IS established a Yemeni Wilayah in November 2014. The branch's first attack occurred in March 2015, when it carried out suicide bombings on two Shia Mosques in the Yemeni capital. At least eight ISIL Wilayat, named after existing provincial boundaries in Yemen, have claimed responsibility for attacks, including 'Adan Abyan Province, Al-Bayda Province, Hadramawt Province, Shabwah Province and Sana'a Province. Following the outbreak of the Yemeni Civil War in 2015, IS struggled to establish much of a presence in the country in the face of competition from the larger and more established Al-Qaeda in the Arabian Peninsula (AQAP) militant group.
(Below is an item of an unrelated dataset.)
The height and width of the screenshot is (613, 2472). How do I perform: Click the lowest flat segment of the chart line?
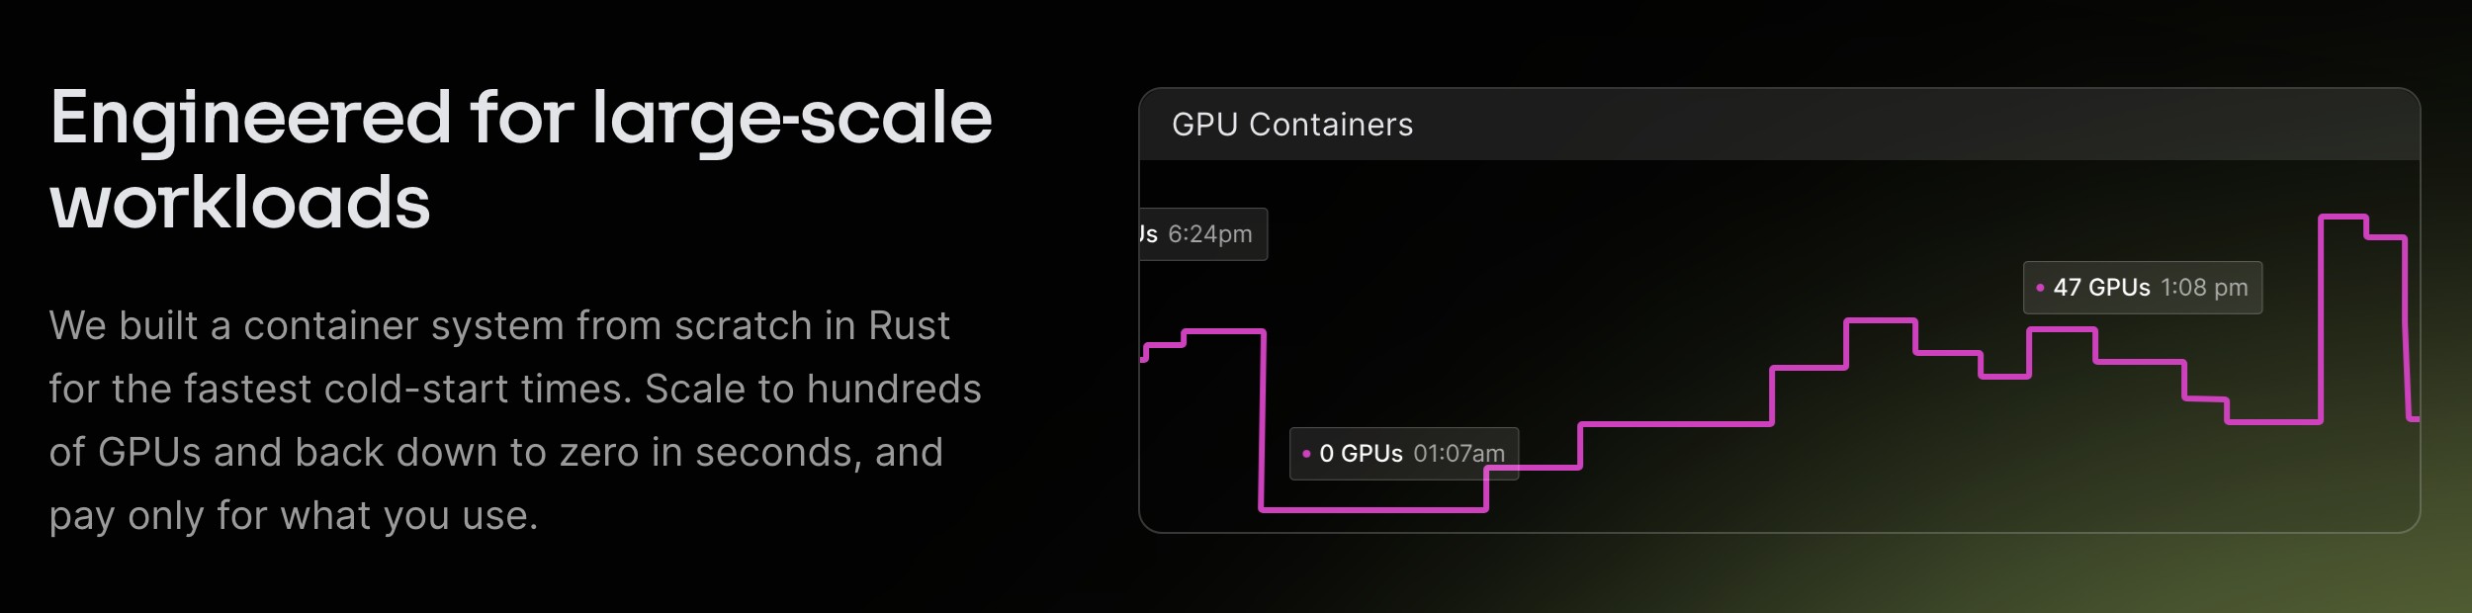pyautogui.click(x=1373, y=510)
Many of IS's regional cells in Yemen have not been visibly active since their establishment and the group has not been able to seize control of territory the way they have done in Iraq and Syria. The group has also experienced leadership turmoil and defections from its rank and file.

As of 2022, the group, which continues to be weakened, serves a key financial intermediary between Somalia and Khorasan provinces.

Algeria 

Members of a militant group named Jund al-Khilafah swore allegiance to IS in September 2014. IS in Algeria gained notoriety when it beheaded French tourist Hervé Gourdel in September 2014. On 13 November 2014, Abu Bakr al-Baghdadi announced that the group had changed its name to "Wilayah al-Jazair" in accordance to the structure of the rest of groups aligned with IS. Algerian security forces killed the group's leader, Khalid Abu-Sulayman, in December 2014, and five of its six commanders in a May 2015 raid. Since then, the group has not claimed any significant attacks and has largely been silent.

Nigeria and West Africa 

On 7 March 2015, Boko Haram's leader Abubakar Shekau pledged allegiance to IS via an audio message posted on the organisation's Twitter account. Abu Mohammad al-Adnani welcomed the pledge of allegiance, and described it as an expansion of the group's caliphate to West Africa. IS publications from late March 2015 began referring to members of Boko Haram as part of Wilayat Gharb Ifriqiyyah (Islamic State's West Africa Province). Boko Haram suffered significant reversals in the year following the pledge of allegiance, with an offensive by the Nigerian military, assisted by neighboring powers, driving them from much of the territory they had seized in North East Nigeria. Boko Haram suffered a split in 2016, with IS appointing 'Abu Musab al-Barnawi' as the group's new leader, due to disagreements with Abubakar Shekau's leadership. This was rejected by Shekau and his supporters, who continued to operate independently.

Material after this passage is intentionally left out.